En France, l’employeur est soumis à une obligation légale de résultat en matière de sécurité de ses salariés. Face à la montée des agressions en grande distribution, cette obligation prend une dimension particulièrement concrète pour les équipes de caisse. Que dit exactement la loi ? Quelles sont les responsabilités de l’employeur et les risques en cas de manquement ?
Le cadre légal de référence
L’article L4121-1 du Code du travail est le socle de toute la réglementation en matière de prévention des risques professionnels. Il impose à l’employeur de :
- Évaluer les risques pour la santé et la sécurité des travailleurs
- Mettre en place des actions de prévention des risques
- Former et informer les salariés sur les risques identifiés
- Adapter les mesures à l’évolution des conditions de travail
Depuis plusieurs années, les risques d’agression du personnel en contact avec le public — et notamment en caisse — sont explicitement reconnus comme risques professionnels par la jurisprudence et les instances de contrôle.
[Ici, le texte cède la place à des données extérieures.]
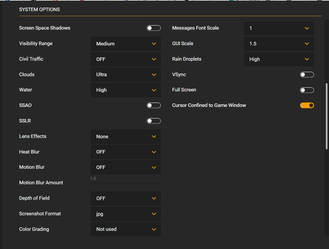Image resolution: width=329 pixels, height=249 pixels.
Task: Expand the GUI Scale dropdown
Action: tap(279, 44)
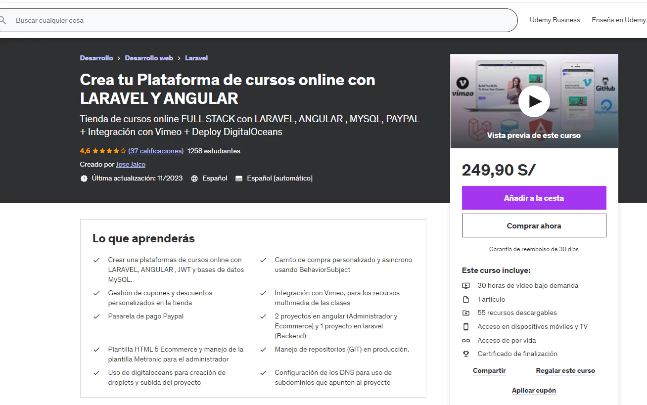Viewport: 647px width, 405px height.
Task: Open the 37 calificaciones reviews link
Action: tap(156, 151)
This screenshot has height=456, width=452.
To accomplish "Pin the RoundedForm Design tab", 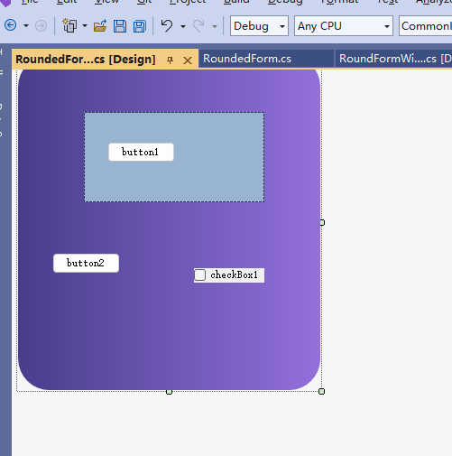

Le DUERP : pierre angulaire de votre conformité
Le Document Unique d’Évaluation des Risques Professionnels (DUERP) est obligatoire dans toute entreprise dès le premier salarié. Il doit recenser l’ensemble des risques identifiés dans l’entreprise — y compris le risque d’agression en caisse — et prévoir des mesures de prévention associées.
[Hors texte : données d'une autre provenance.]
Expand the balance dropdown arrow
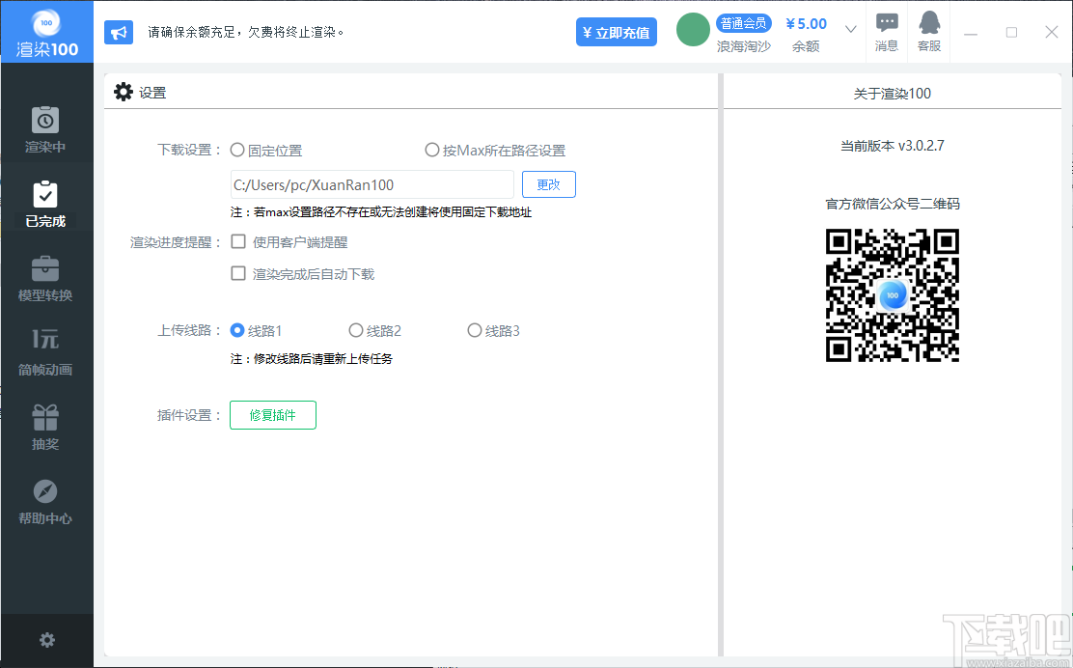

Un DUERP incomplet ou ne mentionnant pas le risque d’agression pour le personnel de caisse expose l’employeur à une mise en cause directe en cas d’incident. La mise à jour du DUERP doit être annuelle ou après tout incident significatif.
Le rôle de la CSSCT
Dans les entreprises de plus de 50 salariés, la Commission Santé Sécurité et Conditions de Travail (CSSCT) est consultée sur toute question relative à la prévention des risques. Les agressions en caisse sont un sujet qui peut — et doit — être inscrit à l’ordre du jour de ces réunions. L’employeur a l’obligation de répondre aux demandes de la CSSCT et de documenter les mesures prises.
Quelles sanctions en cas de manquement ?
- • Une mise en demeure de l’inspection du travail
- • Une reconnaissance de faute inexcusable en cas d’accident, entraînant une majoration des indemnisations versées à la victime
- • Des poursuites pénales pour mise en danger délibérée de la vie d’autrui dans les cas les plus graves
- • Un risque de réputation sociale (relations syndicales, marque employeur) en cas de mauvaise gestion d’incidents répétés
Quelles mesures concrètes pour être en conformité ?
Pour répondre à l’obligation légale, les mesures doivent être à la fois préventives et organisationnelles :
- • Formation du personnel de caisse à la gestion des conflits et à la désescalade
- • Affichage de règles de comportement à destination des clients
- • Mise à disposition d’un moyen d’alerte permettant d’appeler l’agent de sécurité discrètement
- • Procédure claire de signalement et de suivi des incidents
- • Accompagnement psychologique post-incident (cellule de crise, médecin du travail)
Ces mesures, documentées dans le DUERP et présentées à la CSSCT, constituent une démonstration tangible de l’engagement de l’employeur.
Point clé : la simple existence d’un DUERP ne suffit pas. L’employeur doit être en mesure de prouver que des mesures concrètes ont été mises en place ET qu’elles sont effectivement utilisées par le personnel.